Lets say I have this expression
$$ |x|<1.$$
This means that $x$ must be somewhere less than $1$ or greater than $-1$ which means that
$$-1 < x < 1.$$
So basically $|x|<1$ and $-1 < x < 1$ are the same thing.
$$|x|<1 \iff -1 < x < 1 \iff\text{"Somewhere less that $1$ or greater than $-1$" or between $-1$ and $1$}$$
Now lets say I have
$$ |x-2| < 1.$$
This means that the result of the expression $|x-2|$ must be less than $1$ or greater than $-1$? What does that also mean for $x$? Is it that $x$ must be a value that when we subtract $2$ the result has to stay withing the bound of $-1$ or $1$ or less than zero? If $x =5$ the statement fails because $3 <1$ is false. So it has to determine a boundary of $x$'s that satisfy this equation right?
if $|x| = |-x|$
what can this mean for
$|x-2| = |-x-2|$ or $|x+2|$ or $|-x+2|$ ?
Thank you
The geometric interpretation, in $\Bbb R$, for $|x-a|<b$ is '$x$ is at a distance smaller than $b$ from $a$'.

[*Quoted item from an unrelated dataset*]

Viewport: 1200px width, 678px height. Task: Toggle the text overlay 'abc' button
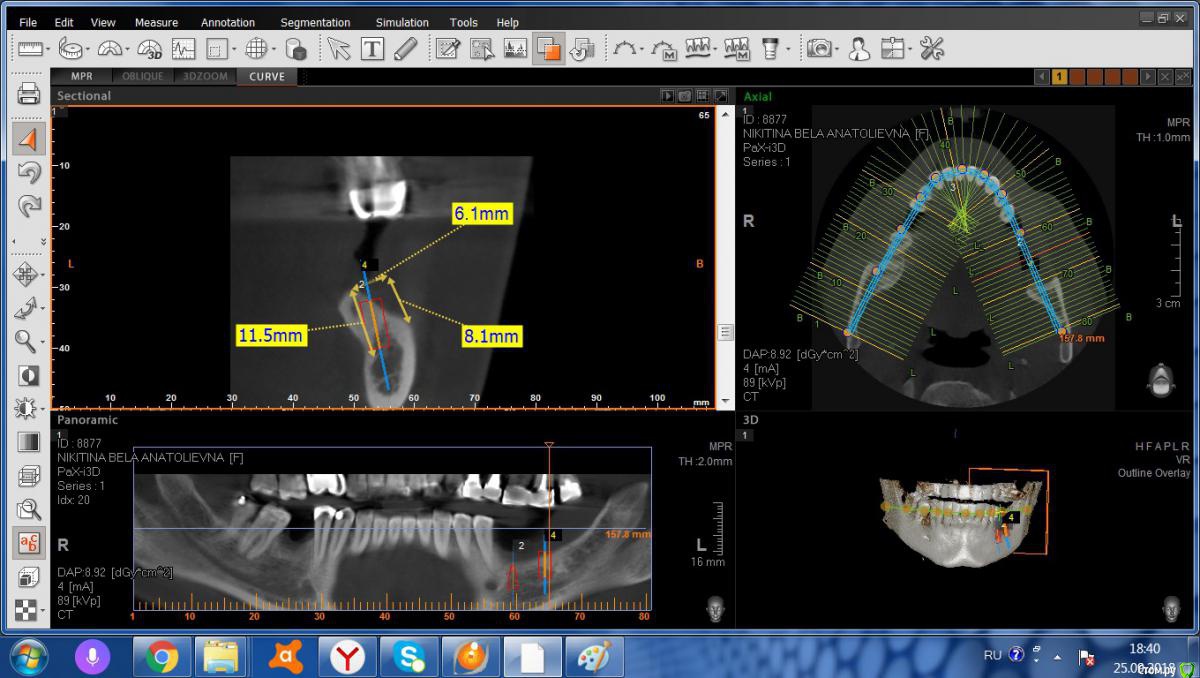pyautogui.click(x=29, y=543)
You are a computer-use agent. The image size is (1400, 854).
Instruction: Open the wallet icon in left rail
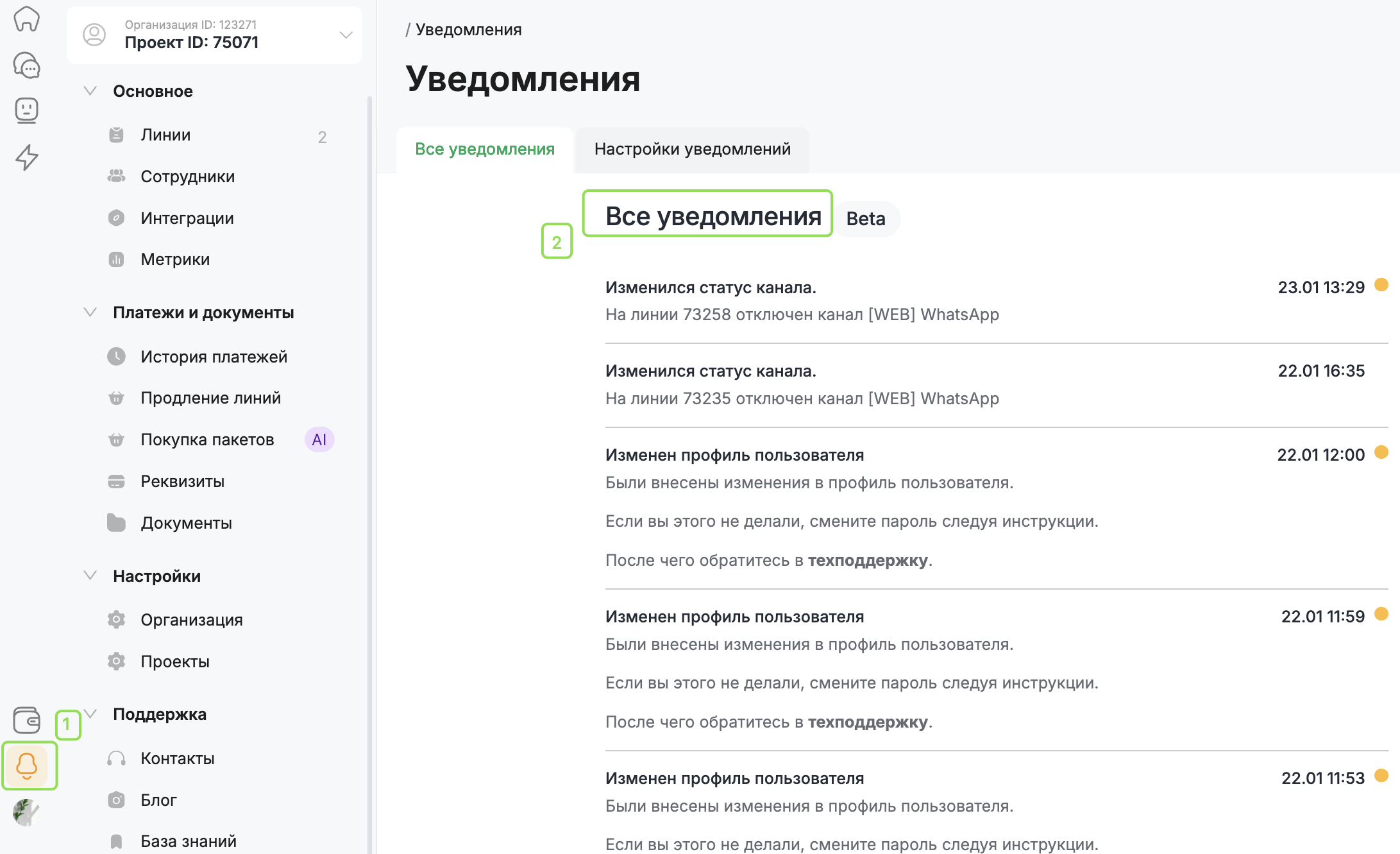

In your particular example, $|x-2|<1$, it means that $x$ is at a distance of at most $1$ from $2$ and it (the distance) never reaches $1$.
To interpret $|x-2|=|-x-2|$, I find useful to first note that $|-x-2|=|x-(-2)|$ (why?). The equality $|x-2|=|x-(-2)|$ says that $x$ is at equal distance between $2$ and $-2$.
More generally, $|x-a|=|x-b|$ says that $x$ is at the same distance between $a$ and $b$.
To summarize, read $|x-a|$ as the distance between $x$ and $a$.